# Exercise requirements
a. In the inbound marketing post, what single issue does the author say explains clients wanting 100 leads a month two months into an engagement?
b. Please list every thing the inbound marketing post says agencies don't show or tell their clients during the sales process.
c. Go on writing the inbound marketing post, starting right after its final sentence.

# Extract provided
What To Expect When You Are Expecting Results From Inbound Marketing

Posted by Michael Lieberman on Dec 18, 2012 7:45:00 AM

Results from Inbound MarketingIf you’re practicing inbound marketing today and you’re honest—then you have this challenge. The promise of inbound marketing comes along with a set of expectations and those expectations are simple. “I am going to get leads.”

The reality of inbound marketing is our clients will get leads and they will get more leads from their website then they were getting before any of us came along, but helping clients understand when, how many, and what they look like is THE major challenge facing inbound marketing agencies.

Unfortunately, most of our clients don’t look at the situation objectively. For years they haven’t been getting any inbound leads and their website has anemic traffic numbers but two months into the engagement they want to know why they’re not getting 100 leads a month. This comes down to one single issue—expectation setting.

This starts in the sales process where, in order to close business, we have to get our prospects emotionally excited about the promise of leads from inbound marketing. Most of us are responsible, so I know no one is promising 1,000 leads in the second month, but I also know it’s what we DON’T say that starts to set the expectations.

We DON’T show them the relationship between traffic and leads. We DON’T tell them the timeline associated with driving new traffic in today’s world of Get Found. We DON’T have honest and open conversations about their inability to nurture the leads from a sales perspective or close those leads. But perhaps the worst of all—we don’t tell them that to really get significant leads from inbound marketing they have to make MAJOR improvements to almost all of their existing sales and marketing efforts.

Let me be clear. I am not being critical. This isn’t easy. Our line of work, inbound marketing, is exponentially more complicated than anything any of us used to do. If you used to do advertising all you were ever on the hook for was producing and placing the ads. If you used to do website design or website development all you had to do to be successful was deliver the site. If you used to do PR, then a story placement or press release was your deliverable. Times were so much simpler.

But you decided you wanted to be an inbound marketing agency. Now you have to explain how content helps you get found, how landing pages and calls to action are mandatory, how leads need to be nurtured and content has to be delivered in context, how keywords have to be in everything, and that their personas need to be deep and multifaceted, is that enough—or should I keep going?

# Dataset content
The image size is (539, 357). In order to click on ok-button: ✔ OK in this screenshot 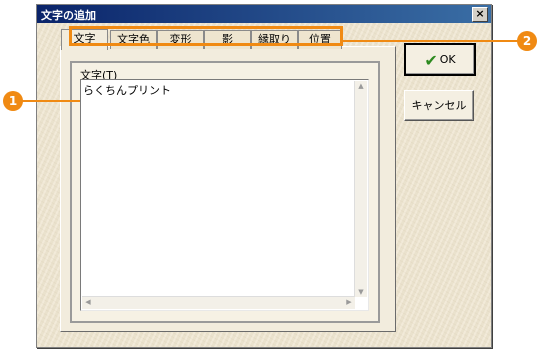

# Written responses
a. Expectation setting.

b.
- The relationship between traffic and leads
- The timeline for driving new traffic in today's world of Get Found
- Honest, open talk about the clients' inability to nurture leads from a sales perspective or to close them
- That getting significant leads from inbound marketing requires major improvements to almost all of their existing sales and marketing efforts

c.
Sadly enough, most of your prospects and clients have little or no idea of what you are doing, why you are doing it and how it’s going to help them get leads.

They measure you on only one number—leads!

If we are going to do this thing called inbound marketing, we are going to have to do it right, from the beginning. That means reworking our sales process so we spend enough time with prospects to understand their business intimately, not just the processes but the people. Prospects that won't let you look at their website analytics before you create recommendations shouldn’t be prospects. Prospects that won't walk you through their marketing and sales processes or worse don’t have them and don’t want these processes shouldn’t be prospects. Prospects that want you to rush through planning, strategy or foundational improvement work shouldn’t be prospects.

Consider adopting a more transparent program development process. Show the prospect their current baseline numbers even if they are low or embarrassing. Show them the relationship between the level of recommendation and the leads they should expect. Low investment levels translate into slow growth. Want to get more leads? Invest more money in inbound marketing tactics. Show them the pace of growth and the compounding factors that make inbound marketing such a sustainable and efficient approach.

Use pictures, graphs images to tell them a story. Show them the mathematical relationship between their website traffic and leads. Educate them throughout the process. Educate them early and often even after they become clients. Remember, there are a lot of people out there who are telling your clients they need to be doing it the old way. When you’re not around, people are pushing them back into their comfort zone even though you moved them out 30 minute ago.

Perhaps the most important suggestion is that we all be obsessed with the creation of a process that meets the unique challenges facing us as inbound marketers.  What we create today will propel us into the future. Inbound marketing is in its infancy. We are the people who will create this practice and be responsible for changing the way marketing is done. We are the people who will be responsible for getting our clients leads. The sooner we set the right expectations and over deliver, the sooner inbound marketing will become the ONLY way to market your business. 

About the Author: Mike Lieberman is president of Square 2 Marketing. Mike is the co-author of two books, Reality Marketing Revolution and Fire Your Sales Team Today! Mike's agency specializes in the installation of an inbound marketing methodology and the implementation of inbound marketing tactics for entreprenurial oriented businesses across the country. You can follow Mike @Mike2Marketing.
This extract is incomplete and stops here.